Triage Out

Brian Bearie

Brian Bearie , MD

Published March 02, 2013

I regularly exchange my white coat for a jacket and tie as I take off my clinical hat and put on my administrative hat. When doing this, my perspective changes slightly─to how I can best serve my patients while at the same time keeping a sustainable business.

Upon learning of the “triage out” concept, my initial visceral reaction was strong opposition. This practice, which sends low acuity ED patients to primary care venues, seemed to conflict with my commitment to patient care. But as the landscape changes and there is an overwhelming increase in primary care patients presenting to the ED, I now see the triage out option as a viable way to not only serve the needs of the ED, but also to steer patients towards the primary care they need.

Recently, there have been two studies that indicate benefits for patients who are triaged out. The results of a one year trial published on February 15, 2013, were that for every 11 patients escorted from the ED to a primary care clinic, one additional primary care follow-up visit would occur within a year. If one out of every 11 patients were to start using a primary care clinic instead of the ED for their primary care, this would help reduce ED crowding and also allow the patients to obtain the preventative care they need.

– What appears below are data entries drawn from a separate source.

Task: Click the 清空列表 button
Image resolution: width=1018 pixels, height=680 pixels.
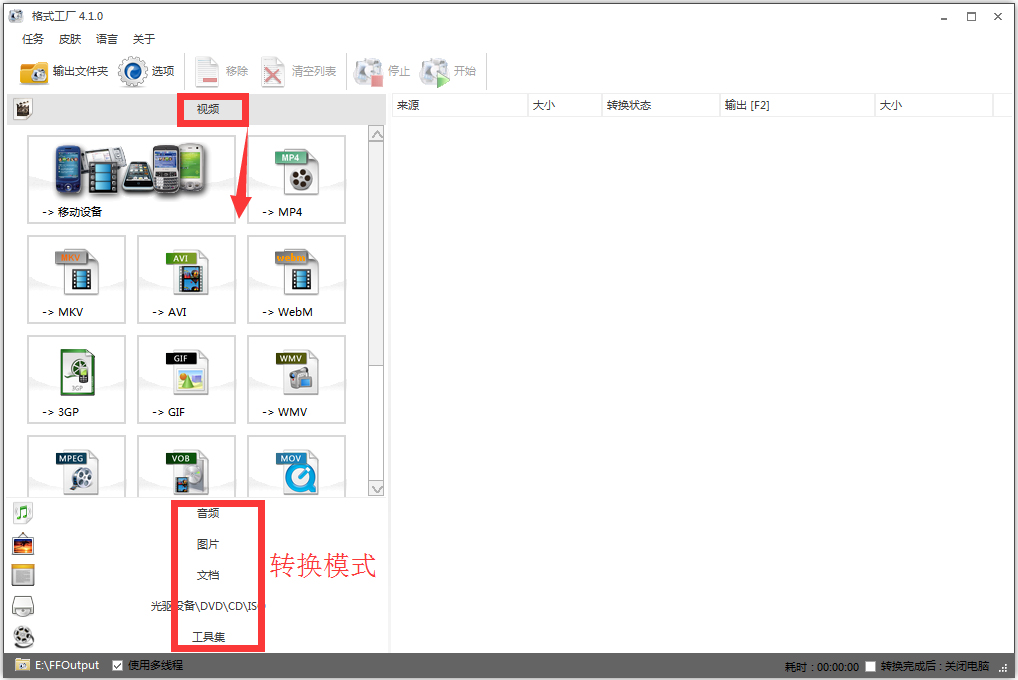Action: (298, 70)
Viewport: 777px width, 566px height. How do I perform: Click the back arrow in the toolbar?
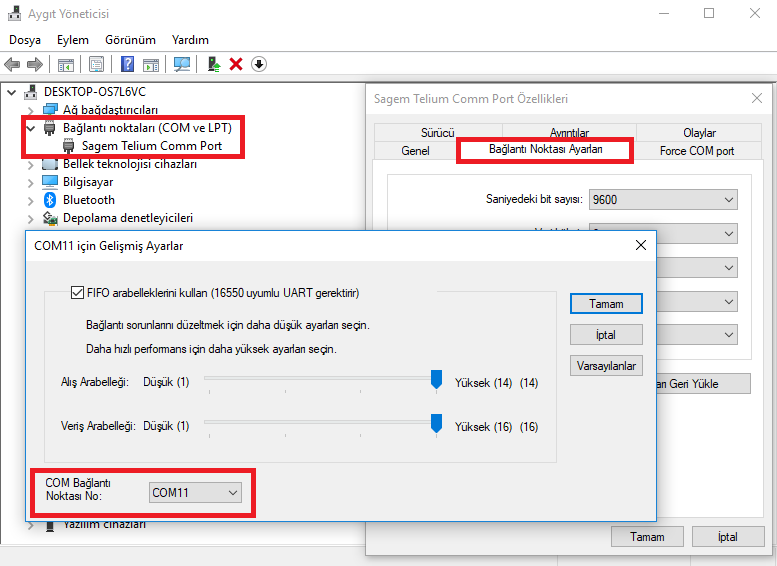(13, 64)
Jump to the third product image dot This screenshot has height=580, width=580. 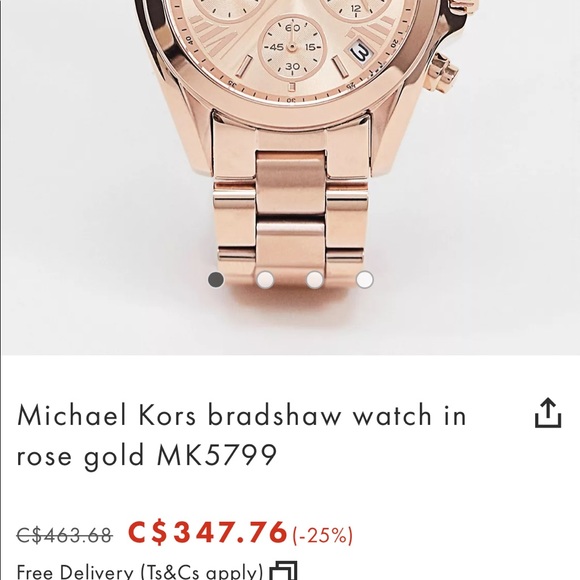315,279
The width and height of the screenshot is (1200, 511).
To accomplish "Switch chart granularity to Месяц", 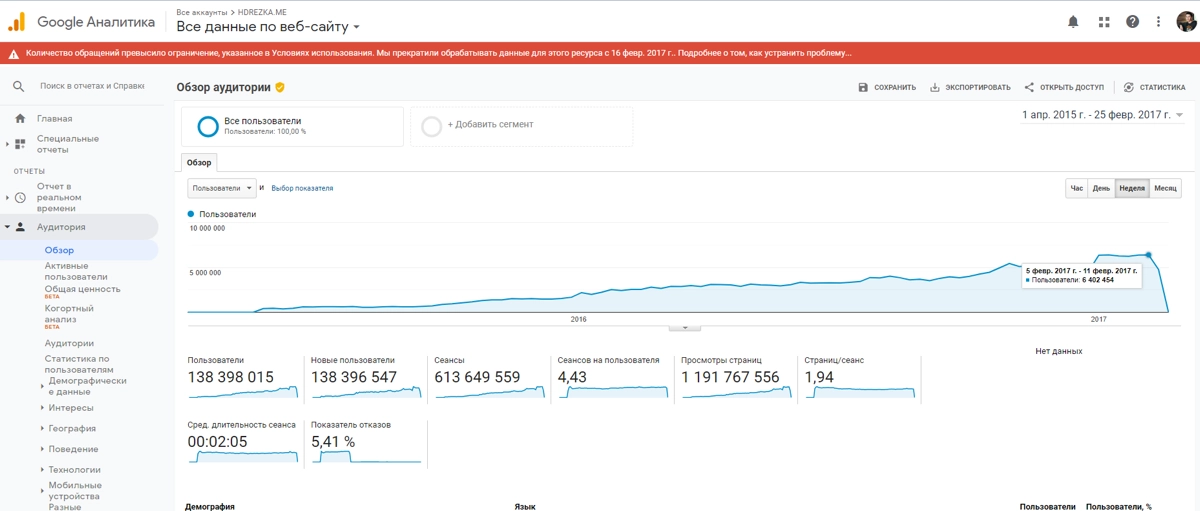I will point(1165,188).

In addition, another study on the ambulance transport of inebriated patients directly to detox from the field showed promising results. Of the 111 people who were diverted to detox and admitted there, only 4% were returned to the ED, and only one of these was admitted to the hospital. Again, in addition to reducing congestion in the ED, this program benefitted the patients by sending them to a facility better equipped to provide the help and support needed to treat addiction.

The economic benefits to both the patient and the hospital from a triage out system are obvious. The patient avoids costly medical bills by being treated at a lower cost facility, or at a low-fee or no-fee outpatient clinic where necessary. The hospital avoids having to provide treatment that is not eligible for any county funding to offset our costs if patients cannot pay.

I trained in Emergency Medicine, and I would prefer to provide treatment for emergencies rather than primary care in the ED. But most of all I want to help people be healthy. It appears that the triage away system may be more than just a way to reduce crowding in the ED. It may also be a way to substantially help people maximize their long term health.